_PROBLEM DETAILS_
From the entries below, return every line that includes the word "computer".

[Extracted data entries]
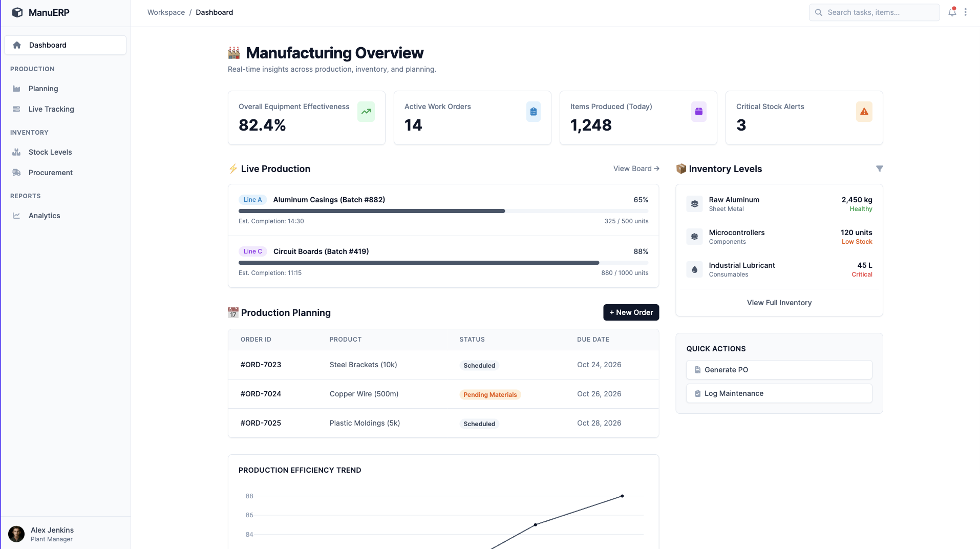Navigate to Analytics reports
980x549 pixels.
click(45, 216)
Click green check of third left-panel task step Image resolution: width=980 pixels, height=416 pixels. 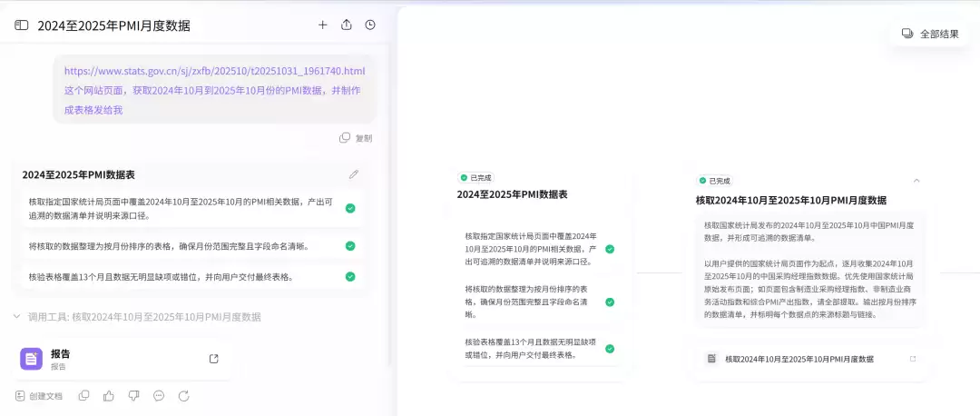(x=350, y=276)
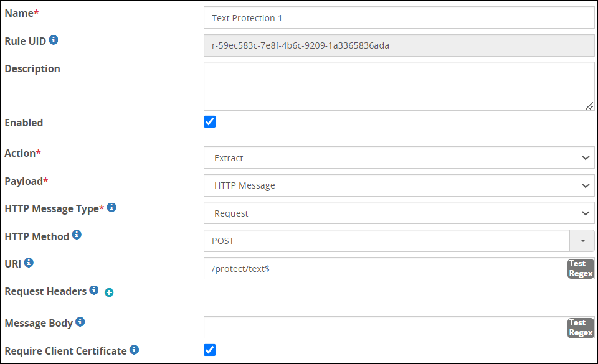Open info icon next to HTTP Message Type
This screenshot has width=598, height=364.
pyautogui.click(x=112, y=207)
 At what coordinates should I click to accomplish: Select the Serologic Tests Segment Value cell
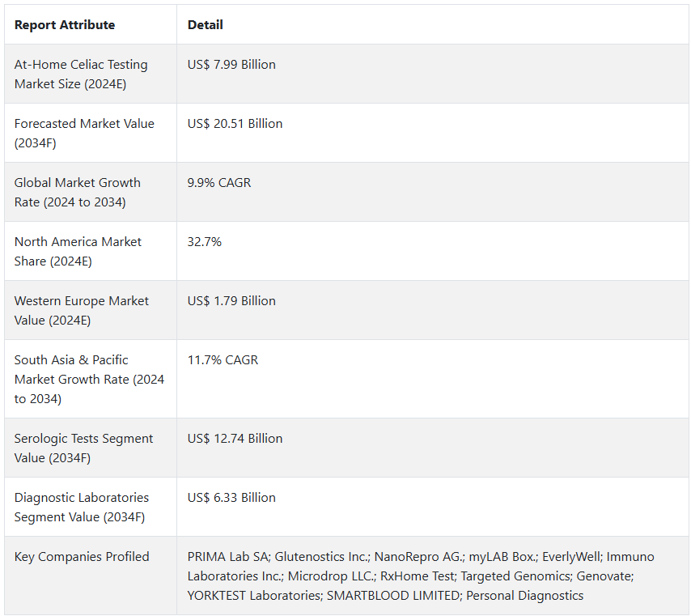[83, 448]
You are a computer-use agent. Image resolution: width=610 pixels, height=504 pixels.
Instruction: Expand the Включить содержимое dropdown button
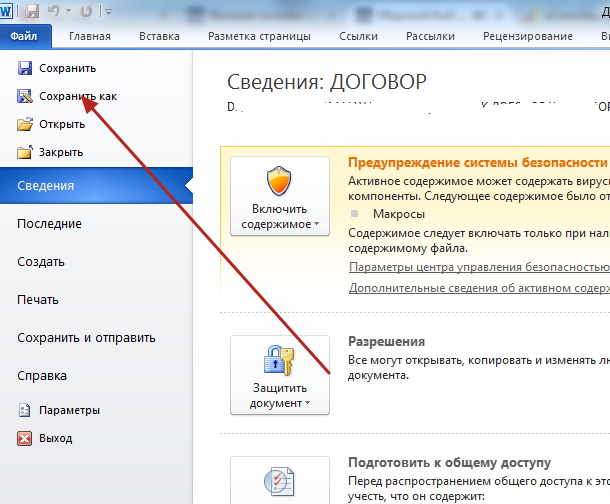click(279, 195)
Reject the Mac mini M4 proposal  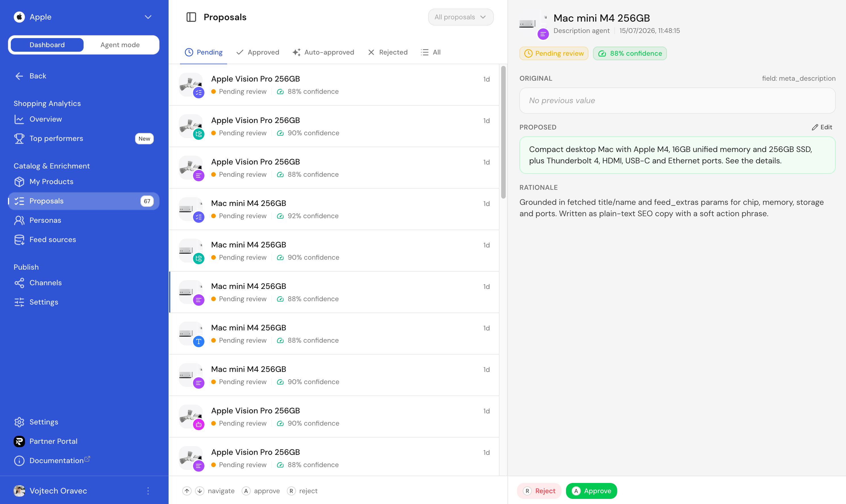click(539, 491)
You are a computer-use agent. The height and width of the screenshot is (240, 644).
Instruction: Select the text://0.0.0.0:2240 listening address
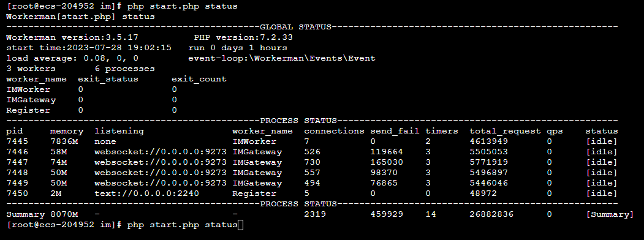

_RESULT OF THE TASK_
You are a computer-use agent. Image resolution: width=610 pixels, height=504 pixels.
You are a computer-use agent. The height and width of the screenshot is (240, 644).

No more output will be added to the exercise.